▸ **Problem to solve**
Reproduce without changes the part of the entries that opens with the line containing "The height and width of the screenshot is (775, 1568)." and closes with the line containing "Action: [16, 253]", including both of those lines.

▸ **Recorded information**
********************
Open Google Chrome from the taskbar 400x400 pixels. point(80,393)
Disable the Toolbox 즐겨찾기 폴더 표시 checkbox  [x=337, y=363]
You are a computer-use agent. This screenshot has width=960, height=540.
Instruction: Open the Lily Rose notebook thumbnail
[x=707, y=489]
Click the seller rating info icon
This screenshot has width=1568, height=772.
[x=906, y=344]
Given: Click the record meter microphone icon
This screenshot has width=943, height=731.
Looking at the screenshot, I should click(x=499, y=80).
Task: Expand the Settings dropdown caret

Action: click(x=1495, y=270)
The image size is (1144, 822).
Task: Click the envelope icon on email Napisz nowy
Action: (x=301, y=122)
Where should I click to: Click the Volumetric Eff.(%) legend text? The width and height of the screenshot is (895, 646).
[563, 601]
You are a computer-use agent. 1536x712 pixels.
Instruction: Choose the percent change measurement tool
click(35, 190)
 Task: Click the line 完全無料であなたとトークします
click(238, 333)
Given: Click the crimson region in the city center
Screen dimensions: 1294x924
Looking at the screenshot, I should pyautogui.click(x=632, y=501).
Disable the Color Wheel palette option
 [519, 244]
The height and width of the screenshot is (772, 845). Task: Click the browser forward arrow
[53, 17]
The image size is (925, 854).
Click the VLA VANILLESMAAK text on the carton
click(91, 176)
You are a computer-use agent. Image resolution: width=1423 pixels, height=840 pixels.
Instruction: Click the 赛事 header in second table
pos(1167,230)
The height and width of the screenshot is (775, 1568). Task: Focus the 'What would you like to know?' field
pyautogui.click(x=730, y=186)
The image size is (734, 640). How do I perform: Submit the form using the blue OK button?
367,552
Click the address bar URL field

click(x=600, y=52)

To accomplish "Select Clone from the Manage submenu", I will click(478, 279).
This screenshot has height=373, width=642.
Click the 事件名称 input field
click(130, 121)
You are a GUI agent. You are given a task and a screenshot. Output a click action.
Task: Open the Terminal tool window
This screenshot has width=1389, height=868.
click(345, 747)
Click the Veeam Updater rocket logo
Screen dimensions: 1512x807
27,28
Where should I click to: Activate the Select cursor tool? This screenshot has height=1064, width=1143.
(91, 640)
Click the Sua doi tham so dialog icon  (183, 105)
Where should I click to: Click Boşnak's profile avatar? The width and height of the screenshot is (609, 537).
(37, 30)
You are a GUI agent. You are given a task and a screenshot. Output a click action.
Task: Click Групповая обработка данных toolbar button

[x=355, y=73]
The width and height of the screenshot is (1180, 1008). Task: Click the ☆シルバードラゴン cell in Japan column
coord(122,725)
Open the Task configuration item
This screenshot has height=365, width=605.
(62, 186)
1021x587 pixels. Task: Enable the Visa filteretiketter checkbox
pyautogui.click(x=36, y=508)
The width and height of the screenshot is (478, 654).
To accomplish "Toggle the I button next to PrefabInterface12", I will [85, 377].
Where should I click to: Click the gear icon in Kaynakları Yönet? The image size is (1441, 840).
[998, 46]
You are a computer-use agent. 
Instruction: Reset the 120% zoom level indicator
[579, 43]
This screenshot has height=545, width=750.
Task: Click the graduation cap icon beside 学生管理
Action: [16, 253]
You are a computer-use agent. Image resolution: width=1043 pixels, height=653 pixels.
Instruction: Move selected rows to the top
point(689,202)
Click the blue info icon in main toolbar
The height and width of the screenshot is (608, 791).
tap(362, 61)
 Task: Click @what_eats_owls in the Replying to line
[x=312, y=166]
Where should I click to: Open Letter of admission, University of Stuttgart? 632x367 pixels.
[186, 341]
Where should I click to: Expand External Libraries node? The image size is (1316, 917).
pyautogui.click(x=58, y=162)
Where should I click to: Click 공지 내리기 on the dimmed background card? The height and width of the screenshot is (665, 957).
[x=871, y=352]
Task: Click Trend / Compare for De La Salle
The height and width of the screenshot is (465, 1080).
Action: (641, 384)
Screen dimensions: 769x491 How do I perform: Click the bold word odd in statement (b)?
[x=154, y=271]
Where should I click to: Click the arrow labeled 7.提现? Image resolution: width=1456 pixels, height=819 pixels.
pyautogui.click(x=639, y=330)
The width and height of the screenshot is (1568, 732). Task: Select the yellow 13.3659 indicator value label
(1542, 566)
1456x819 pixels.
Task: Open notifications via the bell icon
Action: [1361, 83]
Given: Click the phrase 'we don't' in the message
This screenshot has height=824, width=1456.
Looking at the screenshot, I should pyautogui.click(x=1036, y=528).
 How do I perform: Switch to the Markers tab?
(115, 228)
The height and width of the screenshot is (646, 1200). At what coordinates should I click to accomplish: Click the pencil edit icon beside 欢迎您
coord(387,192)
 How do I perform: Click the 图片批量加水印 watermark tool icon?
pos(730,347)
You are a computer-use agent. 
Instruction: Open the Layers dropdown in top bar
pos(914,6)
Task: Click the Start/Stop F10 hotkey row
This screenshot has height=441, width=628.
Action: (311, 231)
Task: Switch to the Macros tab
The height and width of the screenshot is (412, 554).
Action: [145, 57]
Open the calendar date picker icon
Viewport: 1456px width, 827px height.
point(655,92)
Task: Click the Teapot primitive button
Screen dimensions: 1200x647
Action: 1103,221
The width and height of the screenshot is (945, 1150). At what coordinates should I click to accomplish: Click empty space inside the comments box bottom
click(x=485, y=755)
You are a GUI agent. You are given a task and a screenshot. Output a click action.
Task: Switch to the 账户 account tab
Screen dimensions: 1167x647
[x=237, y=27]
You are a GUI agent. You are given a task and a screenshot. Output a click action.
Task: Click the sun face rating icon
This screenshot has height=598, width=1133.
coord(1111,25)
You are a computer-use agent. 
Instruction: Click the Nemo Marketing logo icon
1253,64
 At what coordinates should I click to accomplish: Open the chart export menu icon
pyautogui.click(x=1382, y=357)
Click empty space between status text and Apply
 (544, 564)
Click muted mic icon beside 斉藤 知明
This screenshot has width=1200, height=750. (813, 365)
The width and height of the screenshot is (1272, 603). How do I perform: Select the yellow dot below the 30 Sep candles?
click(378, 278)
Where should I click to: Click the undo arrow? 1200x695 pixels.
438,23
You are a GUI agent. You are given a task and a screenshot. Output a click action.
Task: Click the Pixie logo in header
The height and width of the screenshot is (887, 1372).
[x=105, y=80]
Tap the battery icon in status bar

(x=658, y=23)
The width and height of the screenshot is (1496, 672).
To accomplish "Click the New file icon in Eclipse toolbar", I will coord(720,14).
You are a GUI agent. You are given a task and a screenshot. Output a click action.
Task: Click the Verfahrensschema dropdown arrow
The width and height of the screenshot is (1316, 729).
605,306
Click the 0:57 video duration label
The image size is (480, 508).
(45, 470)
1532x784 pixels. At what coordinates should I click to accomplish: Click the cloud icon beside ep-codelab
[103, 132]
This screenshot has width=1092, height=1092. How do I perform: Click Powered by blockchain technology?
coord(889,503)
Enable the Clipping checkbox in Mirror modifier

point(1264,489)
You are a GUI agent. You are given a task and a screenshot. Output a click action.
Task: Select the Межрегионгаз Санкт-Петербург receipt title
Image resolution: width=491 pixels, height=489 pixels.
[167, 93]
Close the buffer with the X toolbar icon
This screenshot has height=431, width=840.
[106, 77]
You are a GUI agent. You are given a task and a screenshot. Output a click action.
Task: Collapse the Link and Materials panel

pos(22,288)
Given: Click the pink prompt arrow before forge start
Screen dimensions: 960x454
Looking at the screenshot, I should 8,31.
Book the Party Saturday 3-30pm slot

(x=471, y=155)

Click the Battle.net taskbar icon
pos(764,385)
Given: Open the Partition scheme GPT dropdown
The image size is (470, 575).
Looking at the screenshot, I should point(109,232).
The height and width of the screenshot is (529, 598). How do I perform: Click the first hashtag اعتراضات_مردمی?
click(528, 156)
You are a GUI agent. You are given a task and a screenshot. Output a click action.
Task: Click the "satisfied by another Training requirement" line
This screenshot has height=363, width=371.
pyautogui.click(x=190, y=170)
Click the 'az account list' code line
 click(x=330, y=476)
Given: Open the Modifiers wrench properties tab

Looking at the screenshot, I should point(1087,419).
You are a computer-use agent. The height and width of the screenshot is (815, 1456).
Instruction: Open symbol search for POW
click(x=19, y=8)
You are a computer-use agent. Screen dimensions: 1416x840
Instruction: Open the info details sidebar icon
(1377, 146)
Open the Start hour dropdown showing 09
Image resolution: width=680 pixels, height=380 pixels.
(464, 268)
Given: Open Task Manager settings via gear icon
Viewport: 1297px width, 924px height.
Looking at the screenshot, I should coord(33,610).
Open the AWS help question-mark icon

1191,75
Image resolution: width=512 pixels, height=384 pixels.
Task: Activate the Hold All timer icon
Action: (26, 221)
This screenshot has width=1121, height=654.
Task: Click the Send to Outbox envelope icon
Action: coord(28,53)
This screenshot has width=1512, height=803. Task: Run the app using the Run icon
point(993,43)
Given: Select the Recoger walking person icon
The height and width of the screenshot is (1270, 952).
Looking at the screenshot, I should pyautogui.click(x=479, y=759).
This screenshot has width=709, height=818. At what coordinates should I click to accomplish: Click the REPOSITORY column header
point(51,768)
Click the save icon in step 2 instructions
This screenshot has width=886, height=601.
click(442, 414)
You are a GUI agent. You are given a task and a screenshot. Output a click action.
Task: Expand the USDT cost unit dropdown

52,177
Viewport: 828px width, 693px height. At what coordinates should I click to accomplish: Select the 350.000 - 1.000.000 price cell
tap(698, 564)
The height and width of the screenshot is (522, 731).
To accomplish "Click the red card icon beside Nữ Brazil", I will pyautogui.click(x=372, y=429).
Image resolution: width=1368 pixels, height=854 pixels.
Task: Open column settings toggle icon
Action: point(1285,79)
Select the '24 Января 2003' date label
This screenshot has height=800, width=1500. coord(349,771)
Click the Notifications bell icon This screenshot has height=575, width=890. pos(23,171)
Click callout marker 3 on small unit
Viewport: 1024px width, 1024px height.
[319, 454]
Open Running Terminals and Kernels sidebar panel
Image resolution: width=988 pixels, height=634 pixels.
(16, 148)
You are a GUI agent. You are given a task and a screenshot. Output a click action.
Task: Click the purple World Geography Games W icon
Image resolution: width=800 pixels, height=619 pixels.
********************
▸ **Answer to this task**
The height and width of the screenshot is (775, 1568). Task: Focus the 'What would you like to know?' field
pyautogui.click(x=730, y=186)
The image size is (734, 640). How do I perform: Submit the form using the blue OK button?
367,552
Click the address bar URL field

click(x=600, y=52)

To accomplish "Select Clone from the Manage submenu", I will click(478, 279).
This screenshot has height=373, width=642.
Click the 事件名称 input field
click(130, 121)
You are a GUI agent. You are given a task and a screenshot. Output a click action.
Task: Open the Terminal tool window
This screenshot has width=1389, height=868.
click(345, 747)
Click the Veeam Updater rocket logo
Screen dimensions: 1512x807
27,28
Where should I click to: Activate the Select cursor tool? This screenshot has height=1064, width=1143.
(91, 640)
Click the Sua doi tham so dialog icon  (183, 105)
Where should I click to: Click Boşnak's profile avatar? The width and height of the screenshot is (609, 537).
(37, 30)
You are a GUI agent. You are given a task and a screenshot. Output a click action.
Task: Click Групповая обработка данных toolbar button

[x=355, y=73]
The width and height of the screenshot is (1180, 1008). Task: Click the ☆シルバードラゴン cell in Japan column
coord(122,725)
Open the Task configuration item
This screenshot has height=365, width=605.
(62, 186)
1021x587 pixels. Task: Enable the Visa filteretiketter checkbox
pyautogui.click(x=36, y=508)
The width and height of the screenshot is (478, 654).
To accomplish "Toggle the I button next to PrefabInterface12", I will [85, 377].
Where should I click to: Click the gear icon in Kaynakları Yönet? The image size is (1441, 840).
[998, 46]
You are a computer-use agent. 
Instruction: Reset the 120% zoom level indicator
[579, 43]
This screenshot has height=545, width=750.
Task: Click the graduation cap icon beside 学生管理
Action: [16, 253]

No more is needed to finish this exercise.